Justice Clarence Thomas said that the court draft leak could have a severe detriment to U.S. institutions on May 14 at the Old Parkland Conference in Dallas, Texas.
“What happened at the court was tremendously bad,” Thomas said, referring to a recent and unprecedented leak of a Supreme Court opinion draft that signaled the potential for returning abortion law to state legislatures. “I wonder how long we are going to have these institutions at the rate we are undermining them.”
The leak has caused outside pressures to try and influence the court’s ruling. If the court’s ruling can be affected by outside intimidation, there can be no true justice. Law would simply reflect whatever person or group was best able to influence the court.
“We are in danger of destroying the institutions that are required for a civil society,” Thomas warned in his talk. “You can’t have a civil society, a free society without a stable legal system.”
Before the leak, court members experienced relationships bonded by the trust to preserve the integrity of the law. Thomas said members of the court would never have imagined that a draft could be leaked. That belief was broken with the leak, along with the trust in the court. This erodes social trust and ultimately the rule of law.
“When you lose that trust, especially in the institution that I’m in, it changes the institution fundamentally,” Thomas said. “You begin to look over your shoulder.”
Court members now must be concerned about those they work with “who would have an attitude to leak docs.”
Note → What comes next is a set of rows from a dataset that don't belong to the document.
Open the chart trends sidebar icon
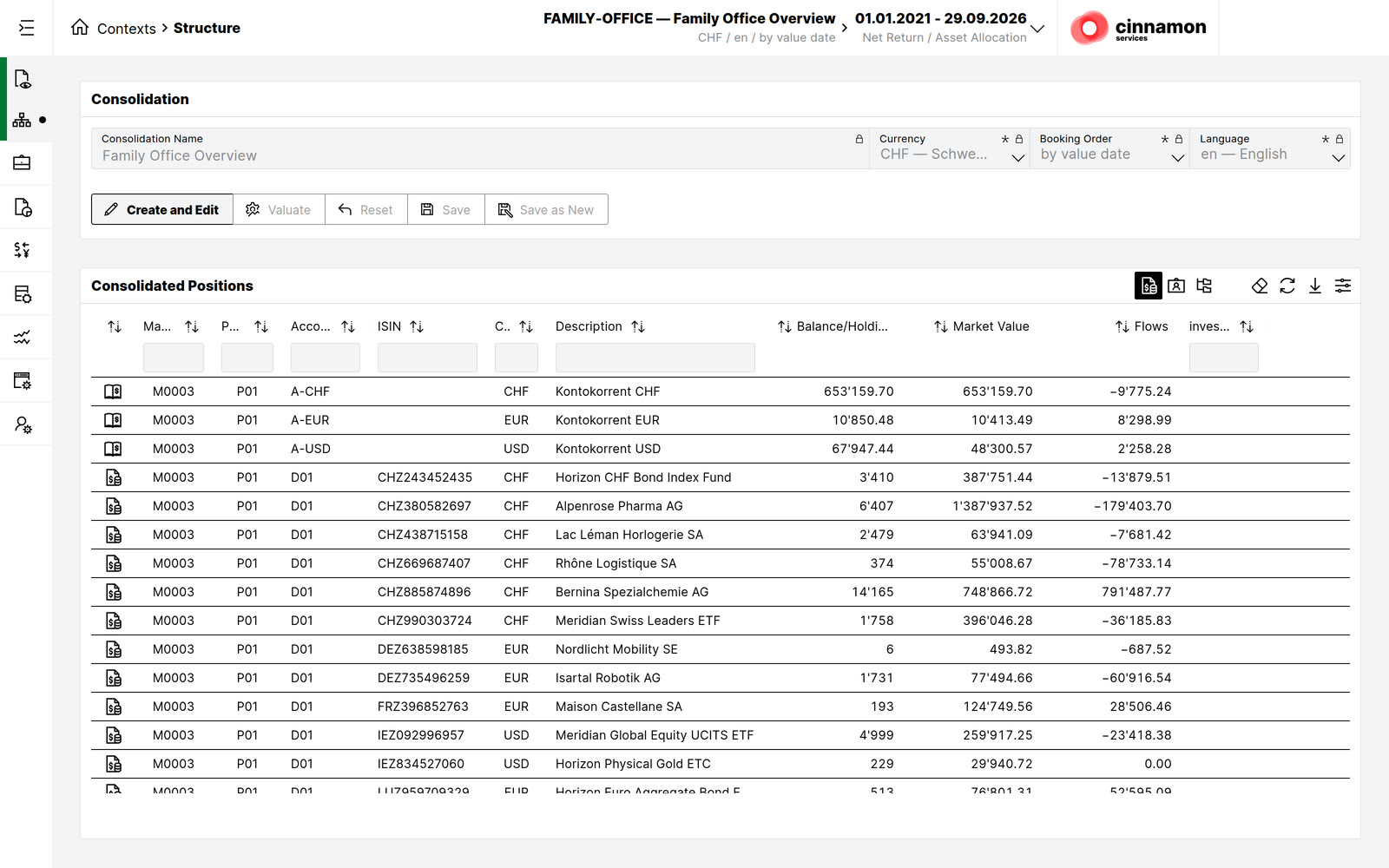click(x=22, y=338)
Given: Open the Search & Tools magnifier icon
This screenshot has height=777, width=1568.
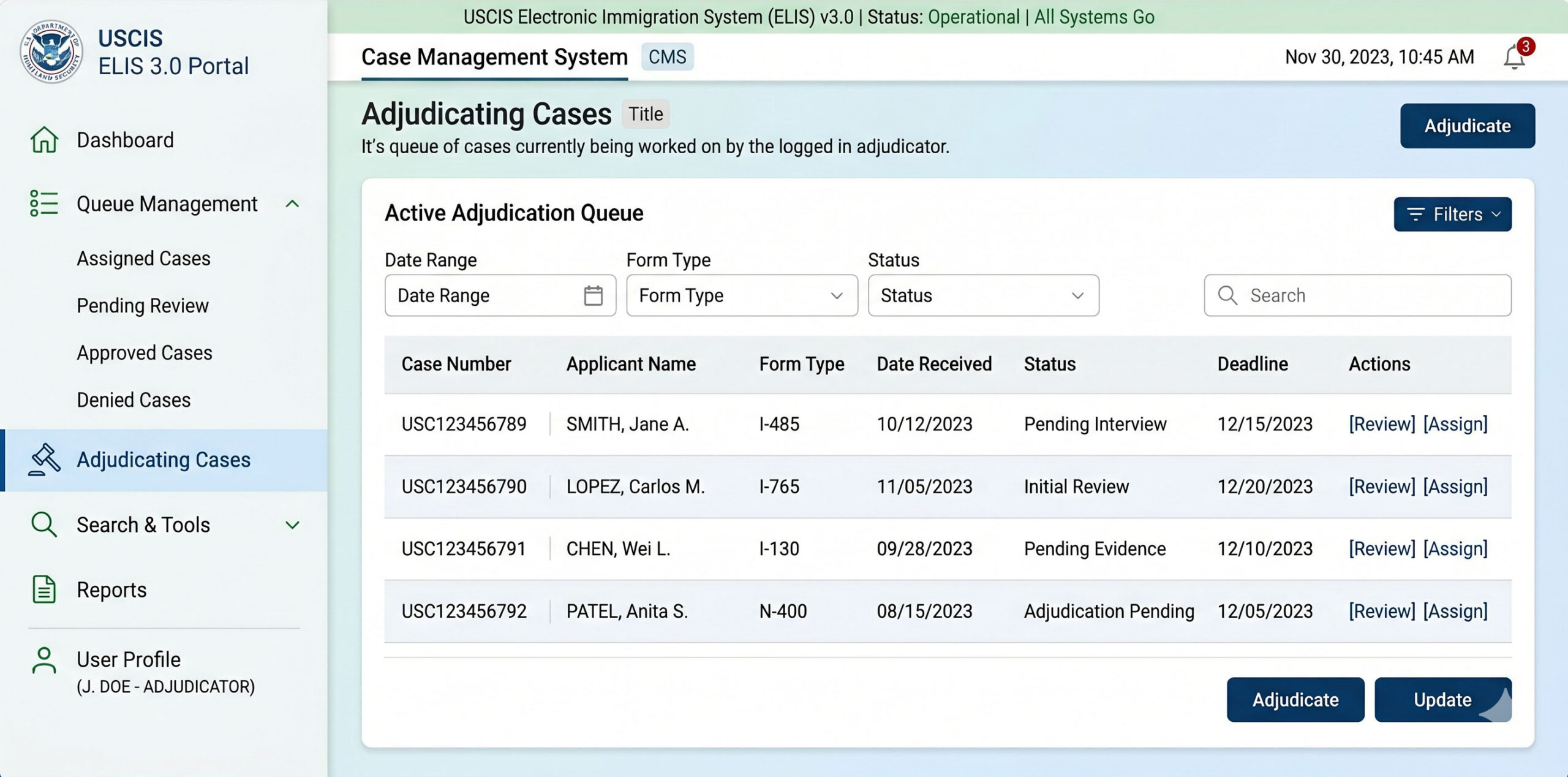Looking at the screenshot, I should tap(43, 525).
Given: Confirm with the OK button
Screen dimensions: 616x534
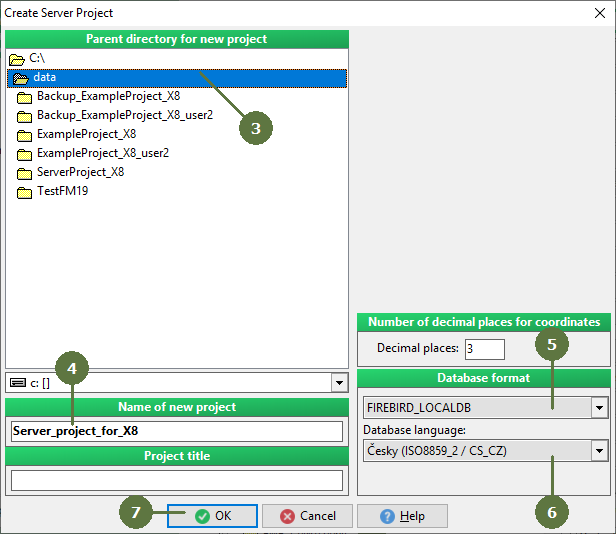Looking at the screenshot, I should pyautogui.click(x=212, y=516).
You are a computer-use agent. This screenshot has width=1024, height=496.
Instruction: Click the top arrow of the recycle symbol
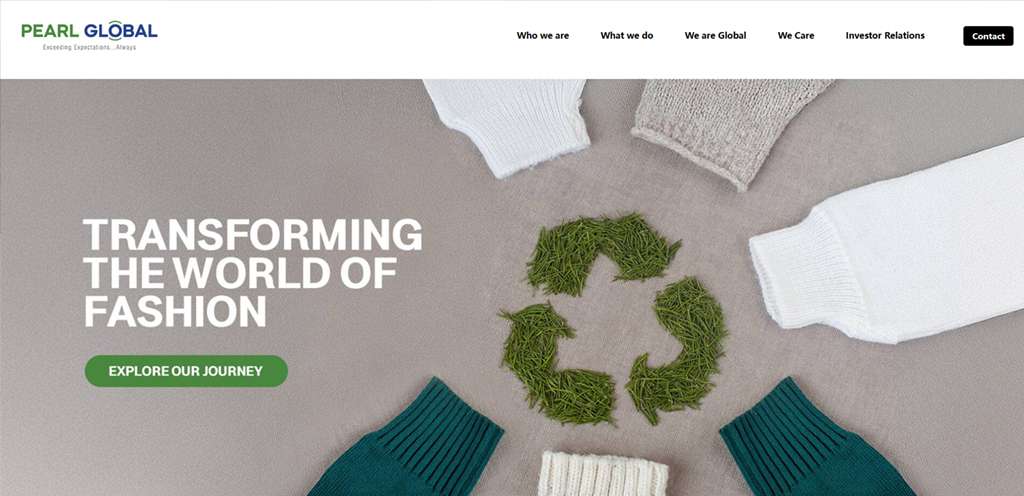(x=601, y=251)
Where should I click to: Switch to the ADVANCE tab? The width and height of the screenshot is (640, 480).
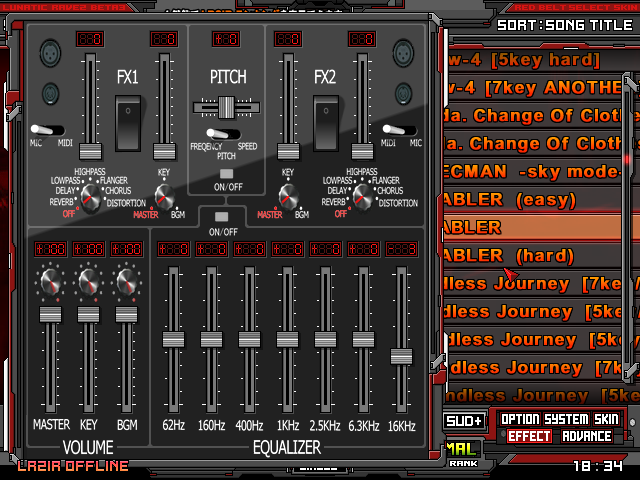click(x=587, y=436)
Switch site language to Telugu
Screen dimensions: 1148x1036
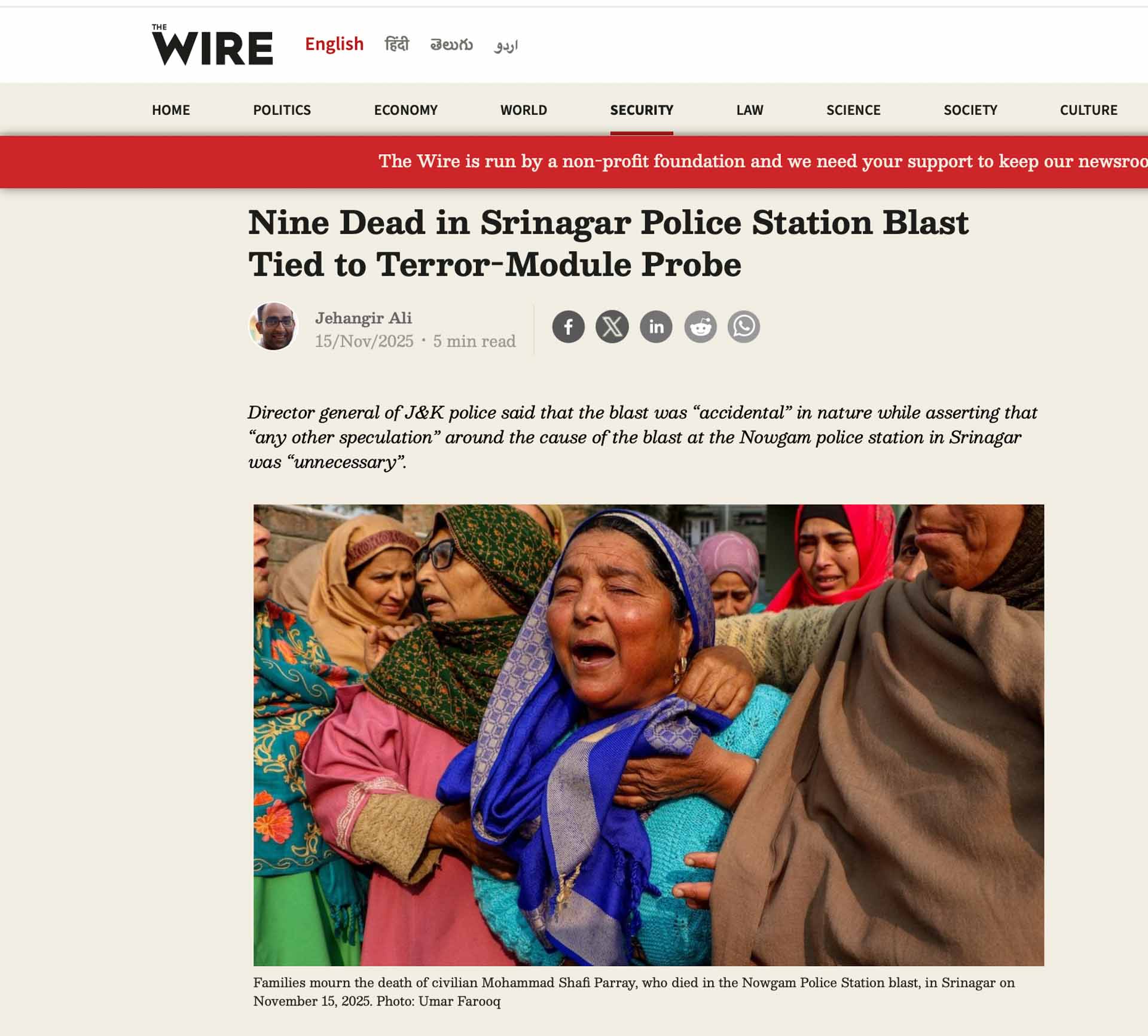coord(451,45)
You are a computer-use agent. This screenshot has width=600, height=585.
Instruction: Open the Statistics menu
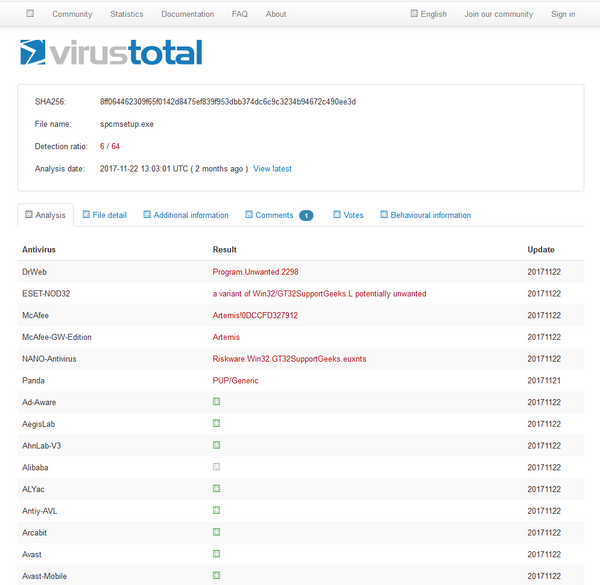coord(126,14)
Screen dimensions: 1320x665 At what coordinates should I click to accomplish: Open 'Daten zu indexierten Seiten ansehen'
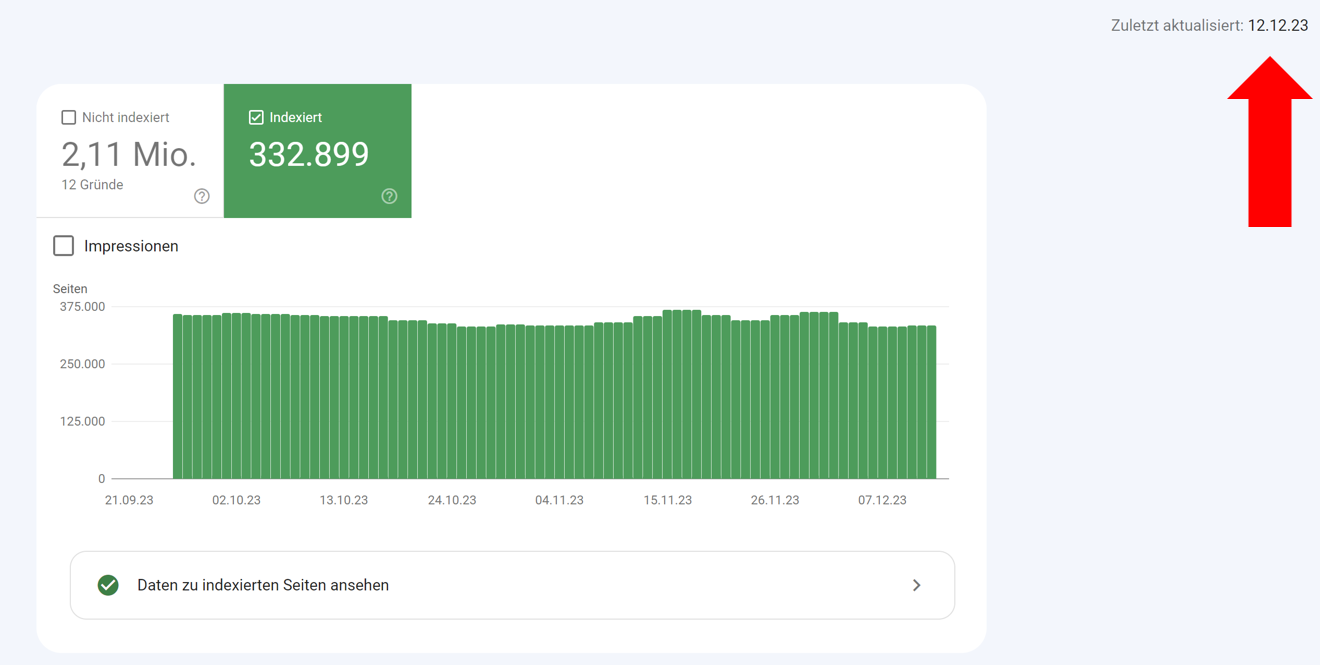(x=265, y=585)
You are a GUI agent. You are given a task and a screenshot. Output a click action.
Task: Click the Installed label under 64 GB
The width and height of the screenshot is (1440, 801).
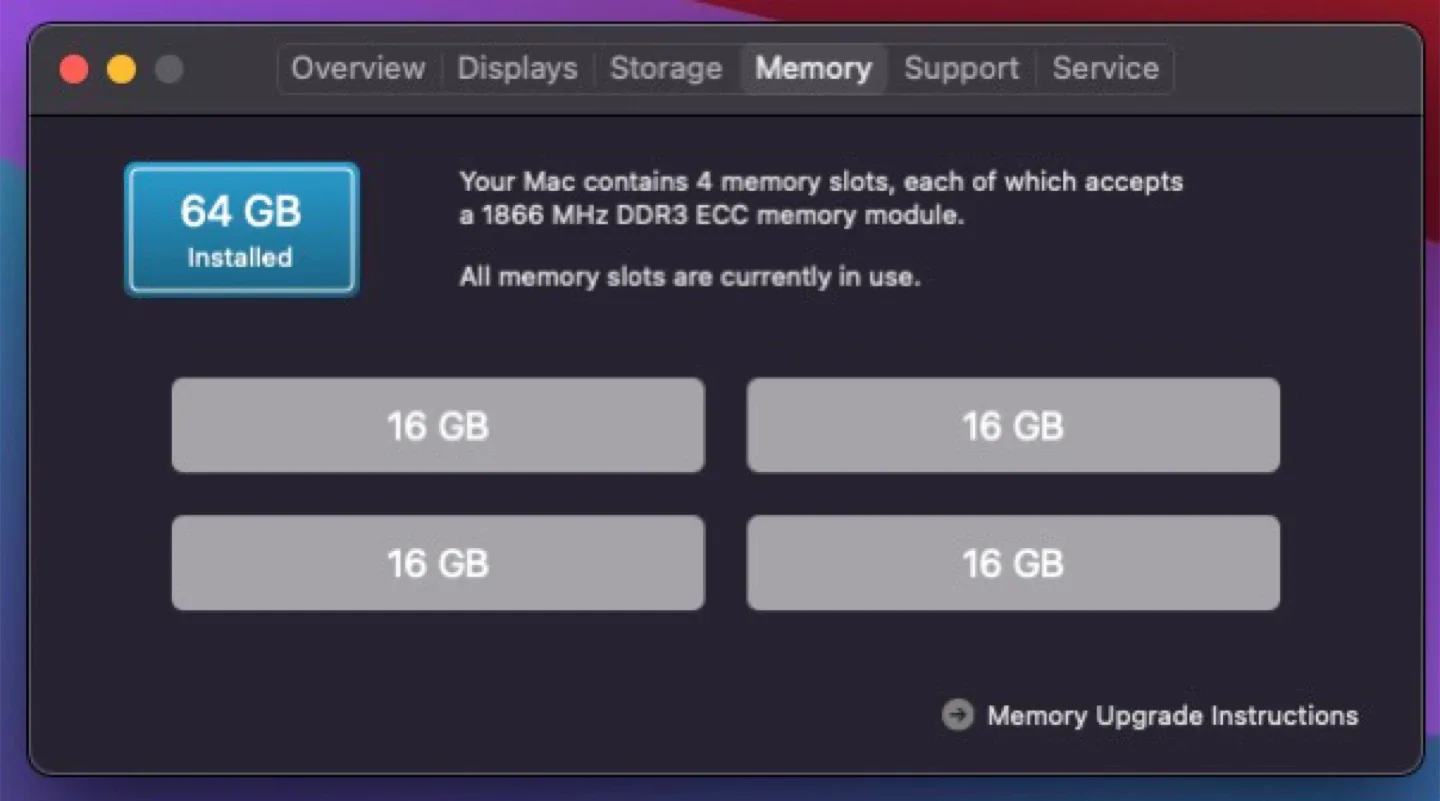click(x=240, y=257)
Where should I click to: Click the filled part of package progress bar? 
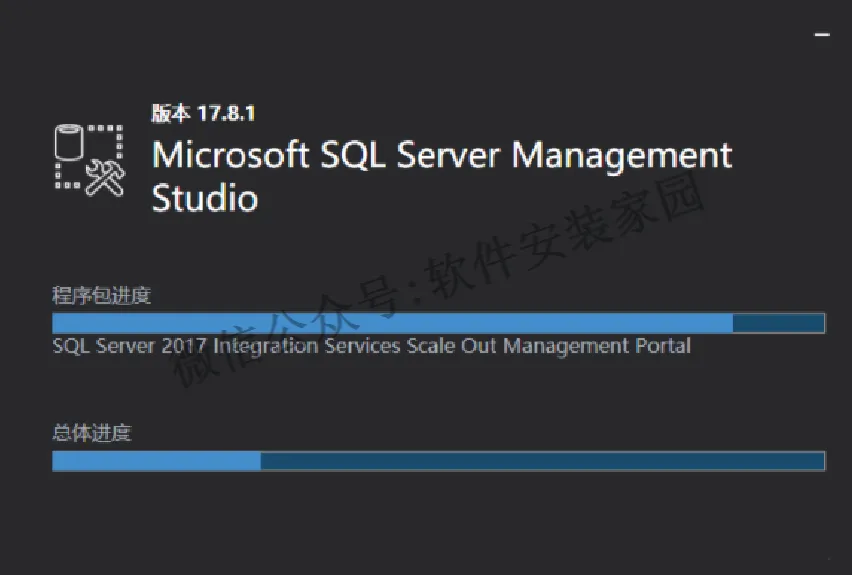click(x=390, y=323)
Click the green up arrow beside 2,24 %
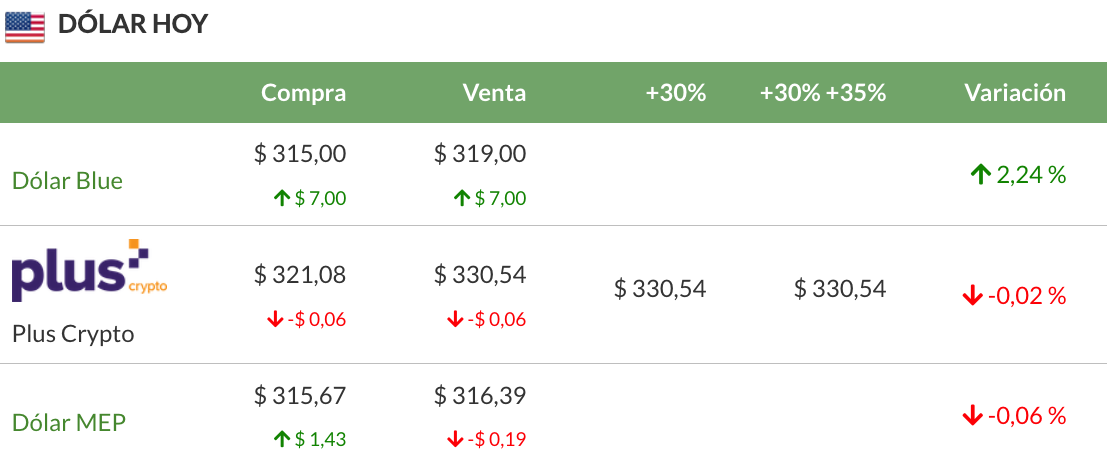 click(980, 175)
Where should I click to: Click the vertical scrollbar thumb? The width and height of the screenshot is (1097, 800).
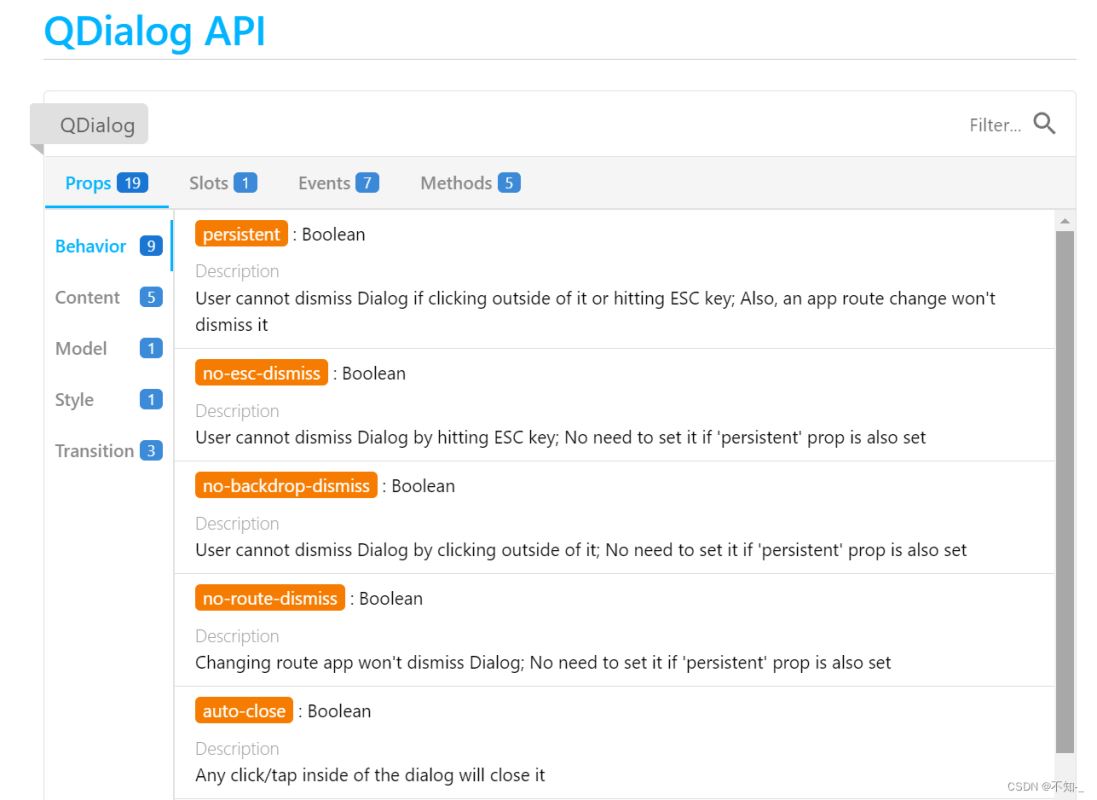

Thomas also discussed Soviet dissenter Alexander Solzhenitsyn’s essay, “Live Not by Lies.” He said our nation has allowed people to force others to live by lies. He admonished his audience to instead refuse to tell lies or repeat other people’s lies.
Tolerating and refusing to stand against lies lets those untruths grow wings, he noted. It’s those lies allowed to take flight that can destroy institutions.